In terms of religious feminism, I have been critical of an evangelical feminism whose proponents believe that they can solve the problem with better translation and exegesis but cannot reckon with serious ideological and moral error in Scripture and tradition. On the other hand, I find the "rejectionist" wing of feminist spirituality engaged in serious distortions and pretensions. Although biblical religion is sexist, it is not reducible to sexism alone! It has also been dealing with human issues, such as estrangement and oppression and the hope for reconciliation and liberation. It has been doing this on male terms, failing to apply the same critique to women. Biblical feminists use these same liberating principles of the biblical tradition. But they make the principles say new things by applying them to sexism.

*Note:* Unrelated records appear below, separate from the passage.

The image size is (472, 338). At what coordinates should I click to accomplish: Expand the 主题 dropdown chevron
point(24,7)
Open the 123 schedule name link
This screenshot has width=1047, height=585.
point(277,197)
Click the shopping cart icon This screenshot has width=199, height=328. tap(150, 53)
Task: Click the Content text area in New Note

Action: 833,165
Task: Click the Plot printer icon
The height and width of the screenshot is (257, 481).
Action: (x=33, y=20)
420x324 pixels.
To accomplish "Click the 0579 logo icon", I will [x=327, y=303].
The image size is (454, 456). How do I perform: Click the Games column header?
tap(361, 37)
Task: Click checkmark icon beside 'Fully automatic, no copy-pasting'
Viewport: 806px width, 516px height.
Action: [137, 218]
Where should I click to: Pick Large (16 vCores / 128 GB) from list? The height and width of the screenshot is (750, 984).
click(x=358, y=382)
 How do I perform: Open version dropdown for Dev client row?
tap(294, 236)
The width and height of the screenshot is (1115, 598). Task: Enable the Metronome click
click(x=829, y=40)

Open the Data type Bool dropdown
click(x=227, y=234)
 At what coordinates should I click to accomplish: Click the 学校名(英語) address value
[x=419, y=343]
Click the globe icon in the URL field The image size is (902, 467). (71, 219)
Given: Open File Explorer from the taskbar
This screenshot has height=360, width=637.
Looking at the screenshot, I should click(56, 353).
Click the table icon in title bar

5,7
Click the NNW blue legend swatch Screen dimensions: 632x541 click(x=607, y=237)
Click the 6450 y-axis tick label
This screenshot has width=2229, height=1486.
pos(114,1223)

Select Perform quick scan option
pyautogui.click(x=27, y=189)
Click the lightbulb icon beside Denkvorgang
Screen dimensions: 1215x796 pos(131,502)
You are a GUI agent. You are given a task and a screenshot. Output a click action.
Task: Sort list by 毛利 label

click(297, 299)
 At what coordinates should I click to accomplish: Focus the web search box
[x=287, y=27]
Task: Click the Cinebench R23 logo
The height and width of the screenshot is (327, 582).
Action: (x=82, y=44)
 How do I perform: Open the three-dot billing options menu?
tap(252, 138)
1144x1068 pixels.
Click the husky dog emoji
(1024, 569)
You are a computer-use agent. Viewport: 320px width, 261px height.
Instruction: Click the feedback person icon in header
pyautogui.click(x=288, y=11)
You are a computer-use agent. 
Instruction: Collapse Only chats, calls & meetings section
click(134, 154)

I believe that countercultural feminists delude themselves when they hope that somewhere there is a "pure" feminist religion or tradition from which one can overthrow. "patriarchy." All inherited culture, including the texts of goddess religion, has been biased in favor of men. Therefore, everywhere we must be engaged in a version of the same critique of culture. We must be able to claim the critical principles of every tradition and also to find how to transform the tradition by applying these principles to sexism. This means that our relation to every inherited tradition must be dialectical.
Finally, and most importantly, feminism must aim at a new community of mutuality for women and men, not a rejectionist community of women that impugns the humanity of men. This latter stance I regard not as a radical but as an immature position. That humiliated people succumb to desires for revenge is understandable; it is "only human." But it is not what I want to call "feminist ethics"!
If I were to define a common thread of thought and action that runs through the various issues, it would be that of dialectical methodology. A dialectical methodology seeks to be both radical and catholic in such a way that the radical side is not just an "attack," but the critical word of the tradition itself to judge, transform and renew it in new and more humanizing ways for all of us.